130 Ethiopian immigrants land in Israel, but thousands more still waiting to come

Since December 2020, some 5,000 people have made aliyah from Ethiopia with Jewish Agency as part of ‘Operation Tzur Yisrael’

A group of 130 Ethiopian immigrants touched down in Israel on Wednesday in the final flight of this phase of what’s been dubbed “Operation Tzur Yisrael,” the effort to bring Ethiopians eligible for Israeli citizenship to the Jewish state.

There are no concrete plans or funding for the next phase of the operation, leaving the future of the thousands of eligible, would-be immigrants still in Ethiopia uncertain.

Some 5,000 Ethiopian immigrants have arrived in Israel in the past two and a half years –- 3,000 in the first phase of the operation from December 2020 to June 2022 and 2,000 in the second phase over the past year. According to the Jewish Agency for Israel, which arranged the immigration flights, some 70% of the new immigrants are under the age of 35, half of them children and teenagers.

“By completing this milestone in Operation Tzur Israel, and continuing to facilitate the aliyah and absorption of Ethiopians who have long yearned to arrive in the Jewish homeland, we have actualized the core value of the State of Israel and the Jewish people to advocate for the most vulnerable individuals among us,” Mark Wilf, chairman of the board of governors of the Jewish Agency, said in a statement.

The Jewish Agency worked closely with the government and with nonprofit organizations to facilitate the absorption of the immigrants into Israeli society upon arrival, the organization said.

This included the standard offerings to any new immigrant of housing in an “absorption center” and free Hebrew-language instruction, as well as a stipend and tax benefits. In addition to these, the Jewish Agency highlighted a few initiatives aimed at specifically easing the immigration of Ethiopians to Israel, including a “direct absorption model” supported by UJA-Federation of New York, in which new arrivals moved directly into rented apartments in the southern town of Kiryat Gat. Another program, called Aliyah Tech, was designed to help new Ethiopian immigrants get jobs in Israel’s high-tech industry.

“The efforts were also made possible with the help of Jewish Federations, Keren Hayesod, private donors and foundations, the International Fellowship of Christians and Jews, the International Christian Embassy Jerusalem, as well as friends of Israel from Korea and around the world,” the organization said.

For the most part, the immigrants in Operation Tzur Yisrael are not necessarily eligible for citizenship in their own right but are able to immigrate as they have first-degree relatives in Israel. Their immigration was approved by a government decision in 2015, but only began in significant numbers in December 2020 under then-Immigration Minister Pnina Tamano-Shata.

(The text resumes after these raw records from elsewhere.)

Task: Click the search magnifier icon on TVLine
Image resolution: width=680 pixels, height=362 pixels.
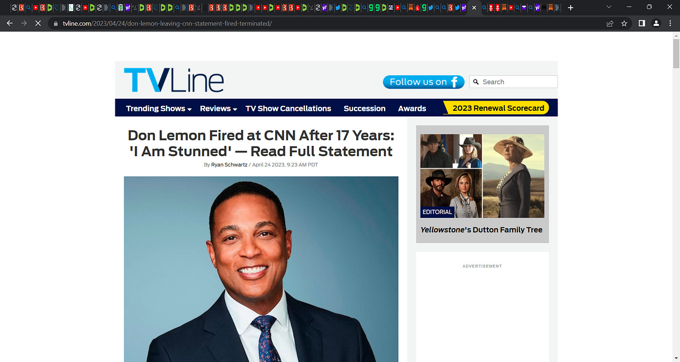Action: (x=476, y=82)
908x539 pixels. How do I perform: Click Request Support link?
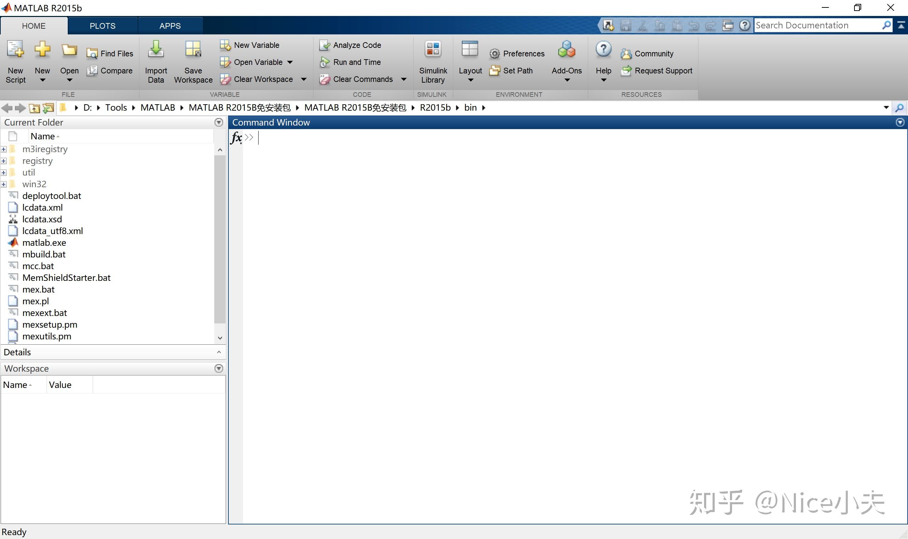pos(663,70)
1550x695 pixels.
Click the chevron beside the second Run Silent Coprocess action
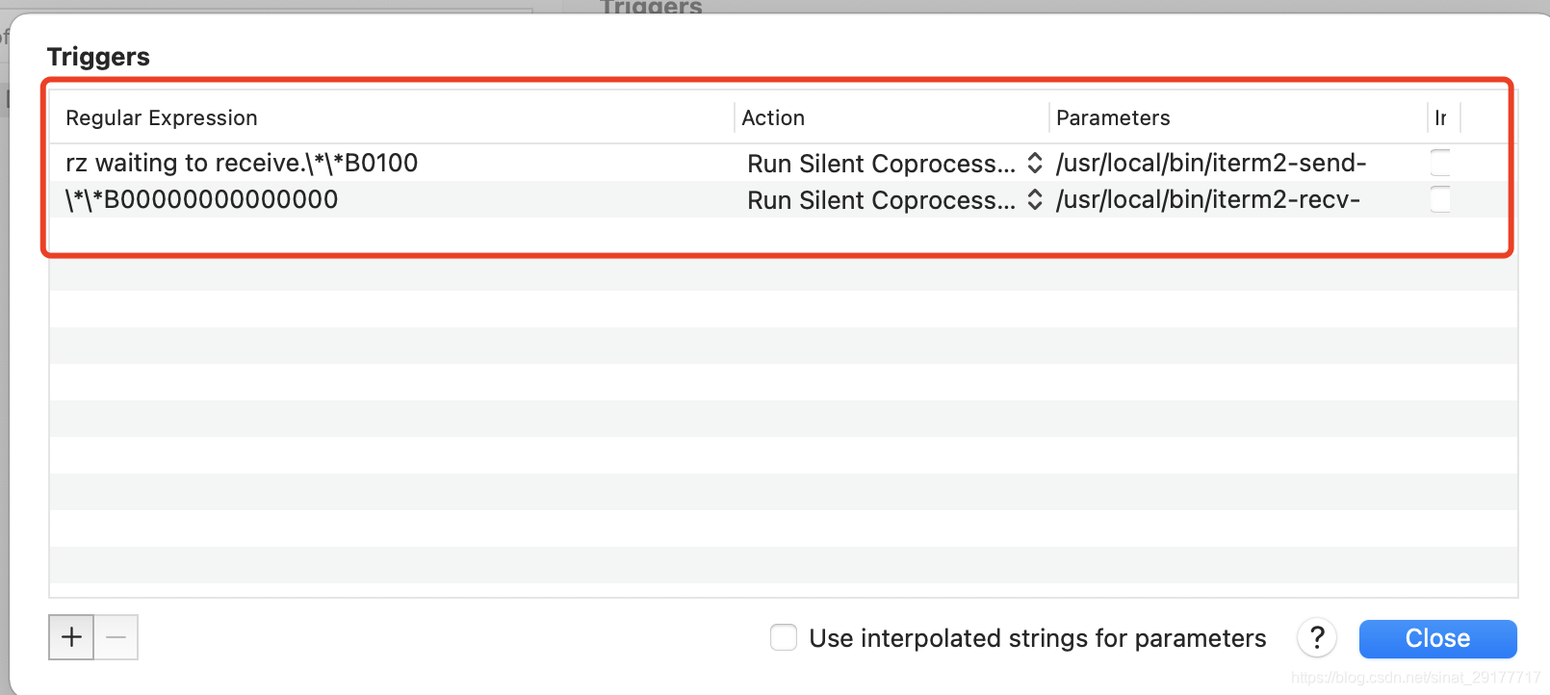1034,200
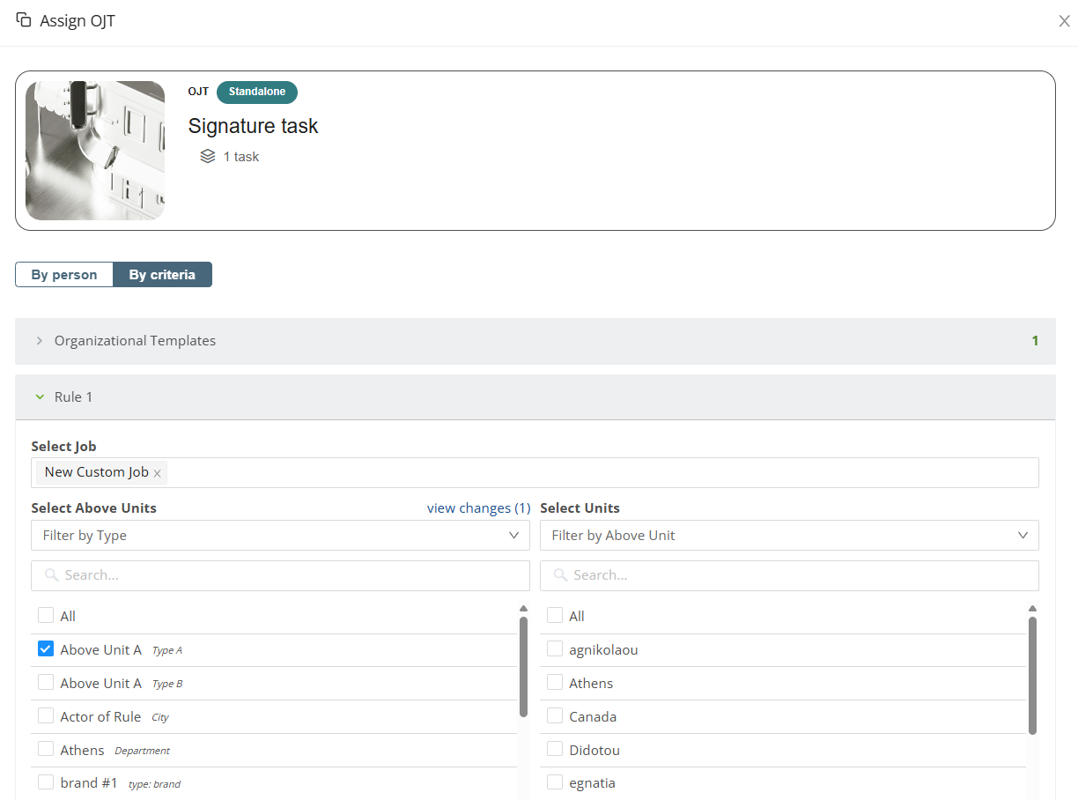Screen dimensions: 1078x800
Task: Remove the New Custom Job tag
Action: [x=157, y=473]
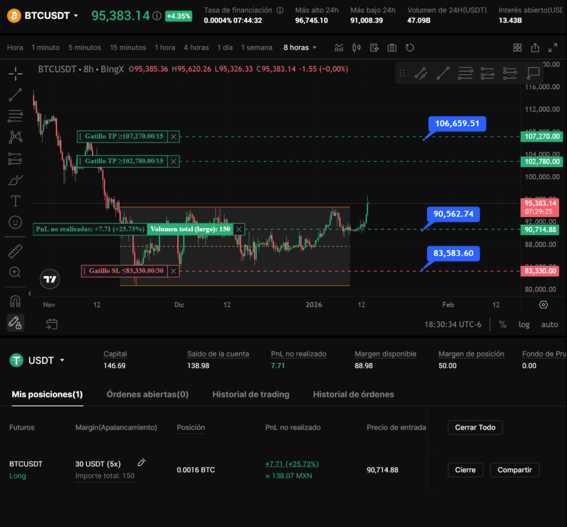Switch to Órdenes abiertas tab
The image size is (567, 527).
click(x=147, y=394)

Though thousands more are still in Ethiopia approved for immigration following this last flight, no budget has been allocated to bring them over. Until then, they are staying in camps in the cities of Addis Ababa and Gondar.

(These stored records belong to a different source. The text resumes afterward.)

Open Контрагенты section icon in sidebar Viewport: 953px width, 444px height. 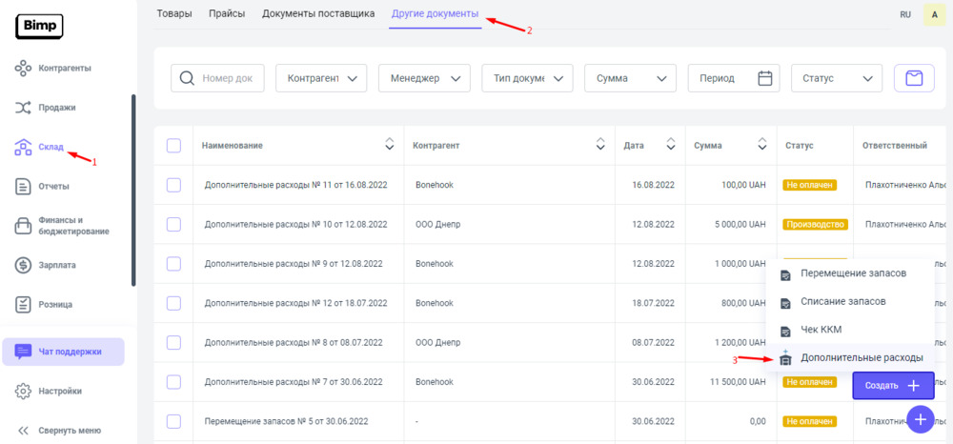click(24, 69)
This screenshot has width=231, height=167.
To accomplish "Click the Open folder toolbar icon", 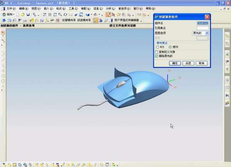I will (x=23, y=15).
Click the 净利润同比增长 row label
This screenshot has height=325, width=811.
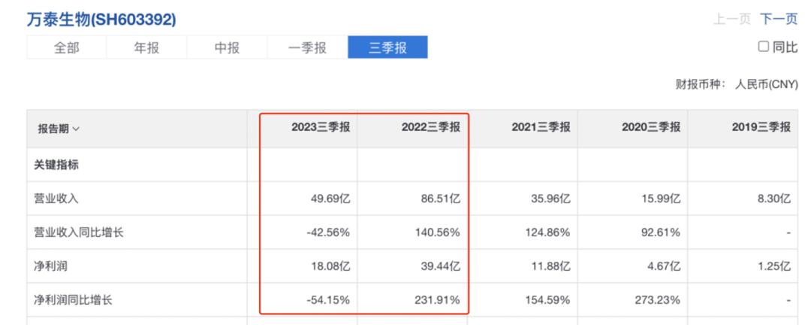[75, 300]
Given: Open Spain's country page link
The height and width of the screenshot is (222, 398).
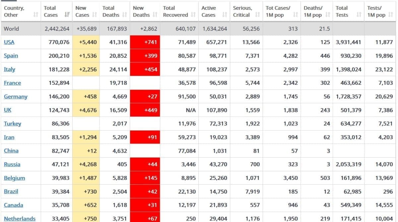Looking at the screenshot, I should (x=11, y=56).
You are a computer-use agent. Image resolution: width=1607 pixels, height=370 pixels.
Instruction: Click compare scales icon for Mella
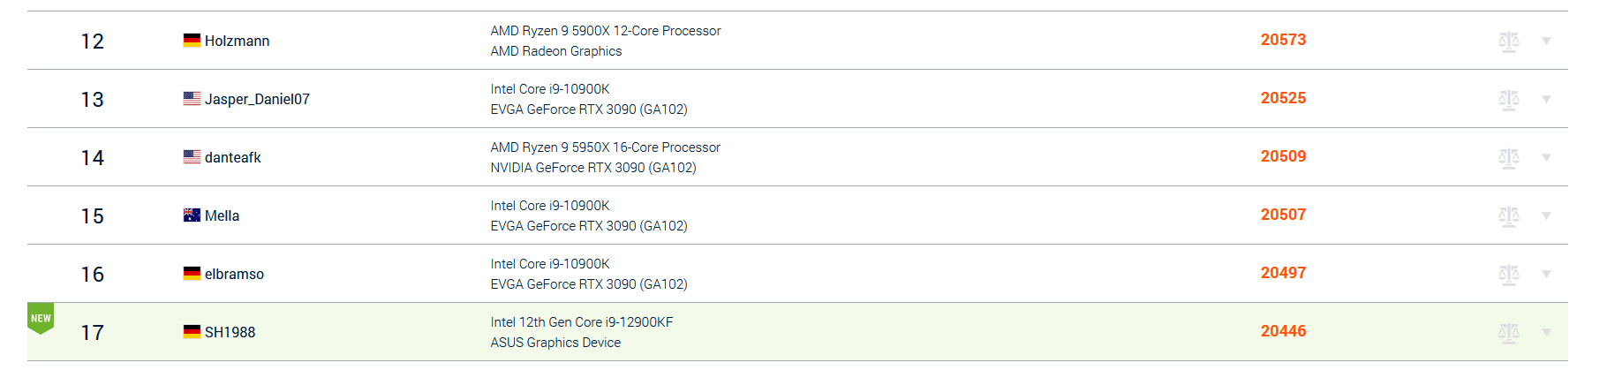1508,216
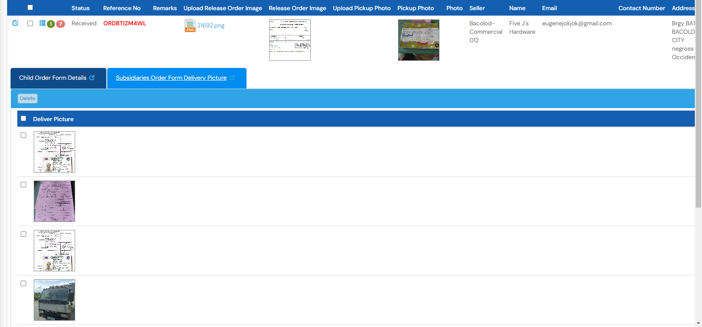Click the edit icon for order ORDBTIZM4WL
Viewport: 702px width, 327px height.
[16, 23]
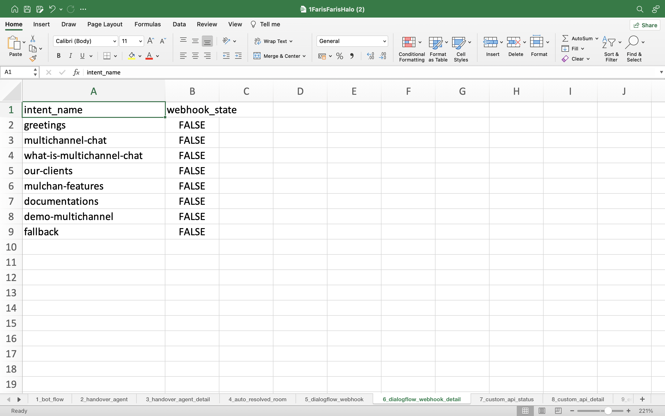The width and height of the screenshot is (665, 416).
Task: Click the zoom slider handle
Action: 608,411
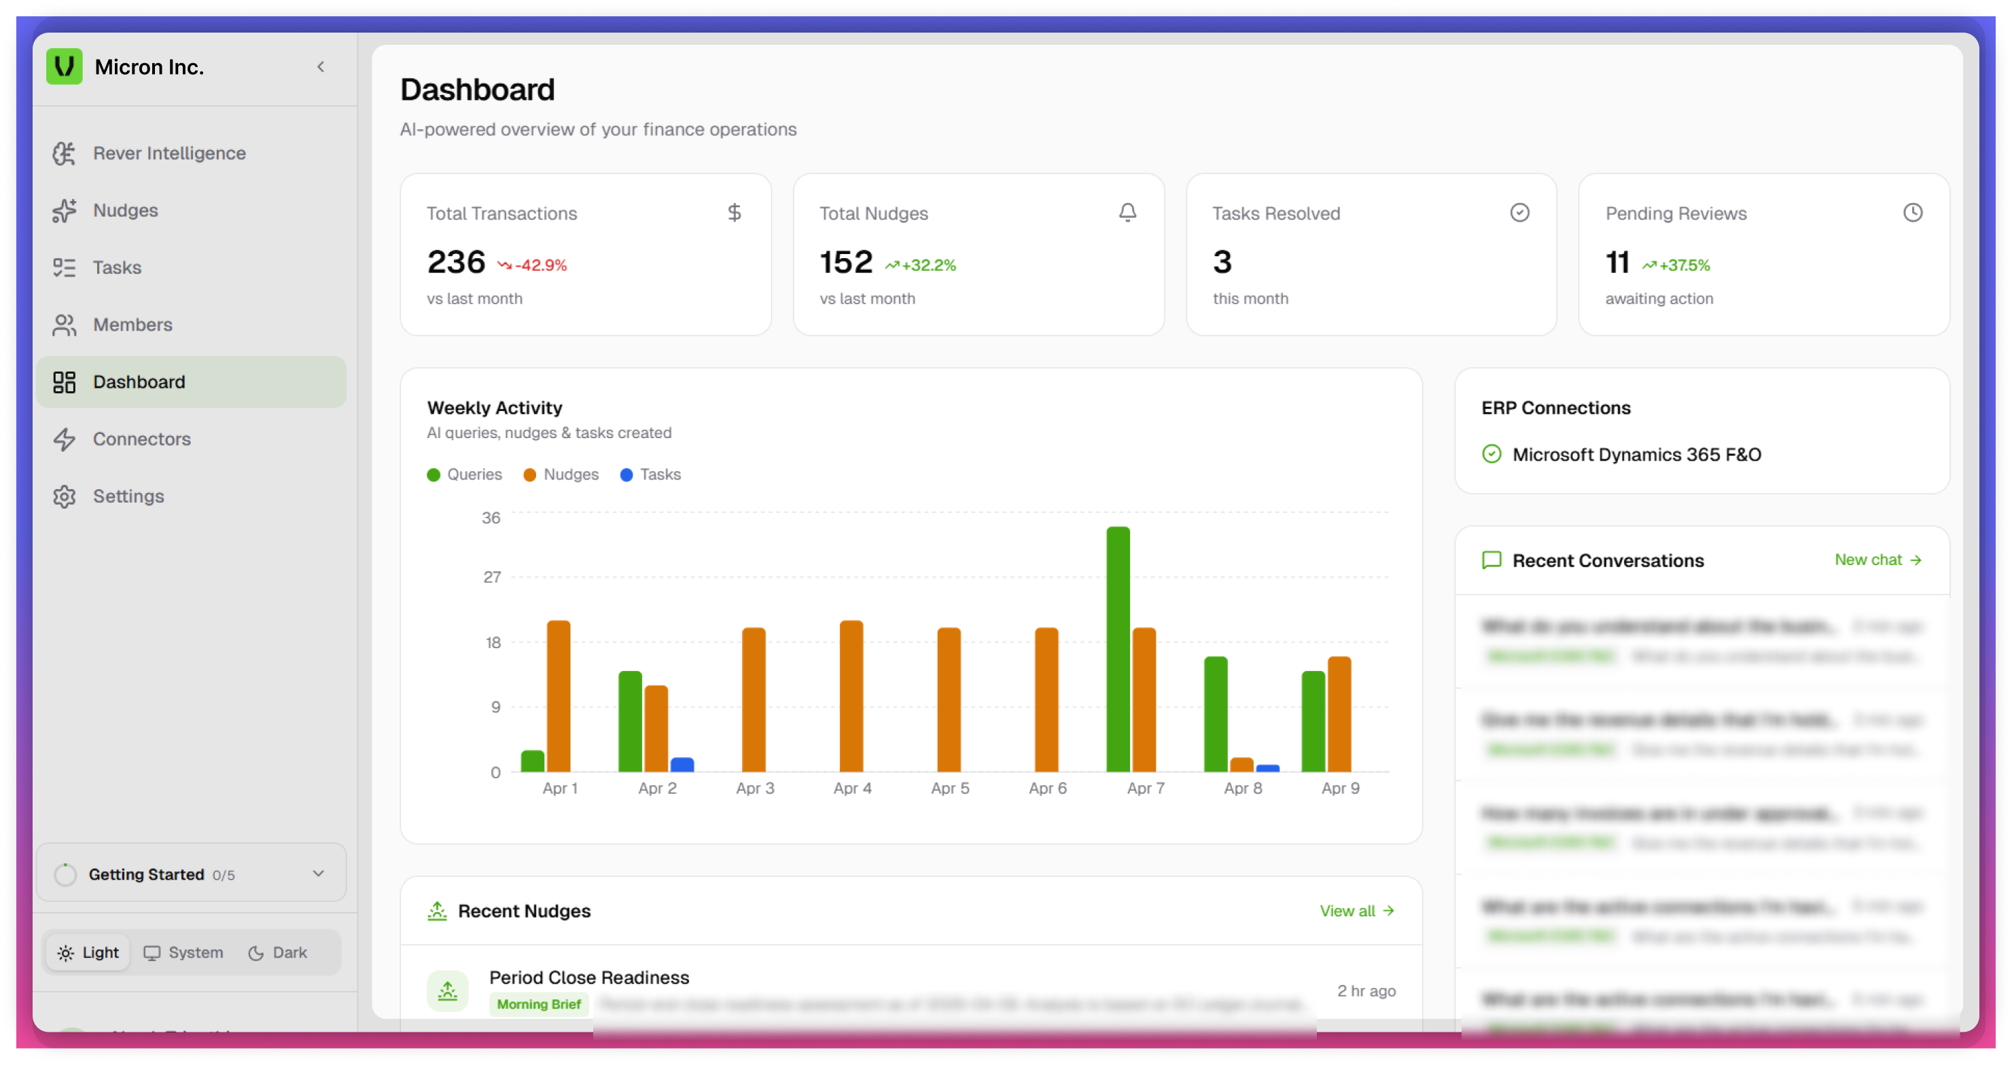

Asked if current Immigration Minister Ofir Sofer has specific plans to continue the immigration, a spokesperson for the minister said: “Should there be [such plans], we will update you.”

The Struggle for Ethiopian Aliyah, a grassroots group advocating for immigration from Ethiopia, which recently received funding from UJA-Federation of New York, denounced the lack of funding for continued aliyah from Addis Ababa and Gondar.

“We call for Immigration and Absorption Minister Ofir Sofer to take care of those who are waiting in Ethiopia now,” the director of the group, Surafel Alamo, said in a statement. “The lives of those waiting in Gondar and Addis Ababa are in the immigration and absorption minister’s hands.”